For the second time in his career as an energy industry attorney, William Wehrum has been nominated to the Environmental Protection Agency’s number two spot. President Trump, who prefers coal over the world’s livable future, officially nominated Wehrum to be the EPA’s assistant administrator for air and radiation on Thursday.
If confirmed, Wehrum would oversee anything and everything related to air pollution. Most distressingly, Wehrum would supervise enforcement of the Clean Air Act, which could potentially be catastrophic for Americans who enjoy breathing the country’s mildly unpolluted air.
Wehrum was acting air administrator from 2005 until 2007 during President George W. Bush’s administration—his confirmation was eventually blocked by incensed Senate Democrats. When he was first nominated, Senator Barbara Boxer described Wehrum as an “extremely troubling” candidate with a history of “discounting health impacts, ignoring scientific findings and substituting industry positions for the clear intent of Congress.”

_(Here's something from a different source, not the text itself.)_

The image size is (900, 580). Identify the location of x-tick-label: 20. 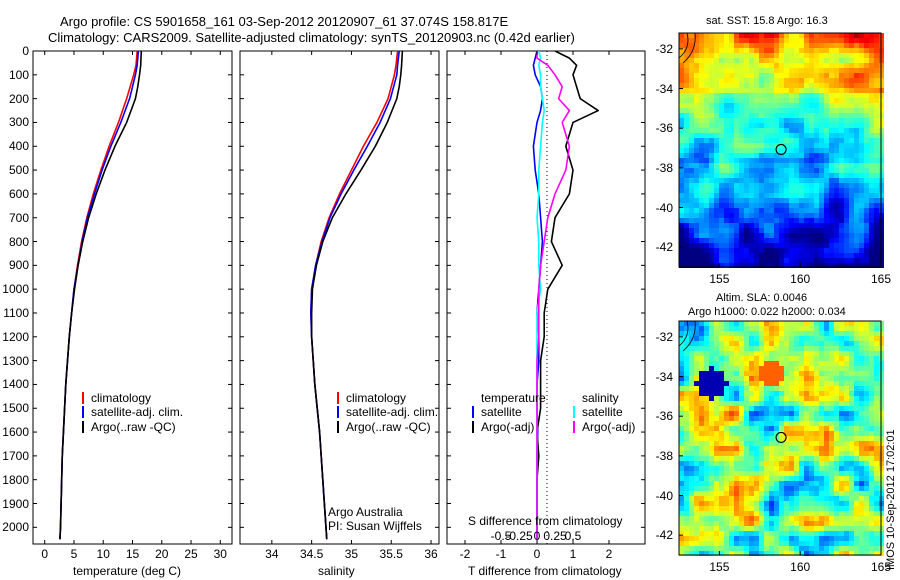
(162, 554).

Despite his brief stint at the EPA, Wehrum was able to implement policies that transparently favored the industries he was supposed to regulate, and his record in 2006 provides a preview of what’s to come: loosened emission caps for toxic chemicals, relaxed mercury guidelines, and a push to allow more air pollution.
Wehrum actually possess a degree in chemical engineering, which is an atypical requirement for Trump considering he nominated a political scientist to the Agricultural Department’s top science post. So when he’s tasked with dismantling and deregulating air quality rules, Wehrum will know how to do it effectively and with the influence of his former clients at the American Petroleum Institute. Or American Fuel & Petrochemical Manufactures. Or the American Chemistry Council. Et cetera.
While Democrats have already vowed to fight Wehrum’s nomination, it’s unlikely that there will be enough political pushback to force him to withdraw his nomination again. Let’s just hope our government-issued air filtration masks are flattering.